Disidencias de las Farc patrullan y requisan casas en Tibú buscando miembros del ELN
Una nueva escalada de violencia armada sacudió la zona rural del Catatumbo cuando disidencias de las Farc del Frente 33 realizaron un operativo casa por casa en el corregimiento Campo Dos, municipio de Tibú, obligando a los habitantes a desalojar sus viviendas mientras buscaban presuntos integrantes del Ejército de Liberación Nacional (ELN).
Operativos de requisas y patrullaje forzado
Los hechos fueron denunciados por la propia comunidad que alertó a las autoridades con videos en los que se observa a los disidentes patrullando la zona. Iban casa a casa advirtiéndole a los pobladores que salieran, pues debían realizar unas requisas y también en búsqueda de posibles enemigos.
Tras conocerse las denuncias, el Ejército y la Policía desplegaron operativos de control territorial en el corregimiento de Campo Dos con el objetivo de restablecer la tranquilidad y garantizar la seguridad de los habitantes. Las autoridades confirmaron que las disidencias del Frente están activamente rastreando miembros del ELN que también tienen presencia en ese sector.

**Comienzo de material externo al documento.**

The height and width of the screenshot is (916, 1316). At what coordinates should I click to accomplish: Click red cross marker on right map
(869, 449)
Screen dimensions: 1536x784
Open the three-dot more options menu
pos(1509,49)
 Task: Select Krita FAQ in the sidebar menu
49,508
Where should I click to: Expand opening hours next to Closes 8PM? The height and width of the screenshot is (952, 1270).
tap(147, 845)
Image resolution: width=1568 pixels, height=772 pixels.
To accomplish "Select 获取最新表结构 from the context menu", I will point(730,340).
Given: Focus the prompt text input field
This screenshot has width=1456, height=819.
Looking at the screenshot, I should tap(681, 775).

Crisis humanitaria en el Catatumbo
Este episodio se suma a la grave crisis humanitaria que atraviesa el Catatumbo, región fronteriza con Venezuela que se ha convertido en escenario de una confrontación armada entre el ELN y las disidencias. El conflicto por el control territorial ha generado un desplazamiento masivo que ya supera las 100.000 personas afectadas en diferentes municipios.
Historial de violencia en la región
La última crisis en el Catatumbo se ha mantenido desde el 16 de enero de 2025, cuando hubo una escalada entre las disidencias y el ELN. Fue tal la situación que durante varios meses, el Gobierno decretó el estado de emergencia en la zona, incluyendo algunos municipios de Cesar.
El detonante fue el asesinato de Miguel Ángel López Rojas, su esposa Zulay Durán Pacheco y su bebé de nueve meses. A partir de ese día, la violencia ha dejado cientos de desplazados y ha profundizado la inestabilidad en una de las regiones más conflictivas del país.
Las autoridades continúan monitoreando la situación mientras las comunidades del Catatumbo enfrentan una realidad marcada por la confrontación entre grupos armados y la constante amenaza a sus derechos fundamentales.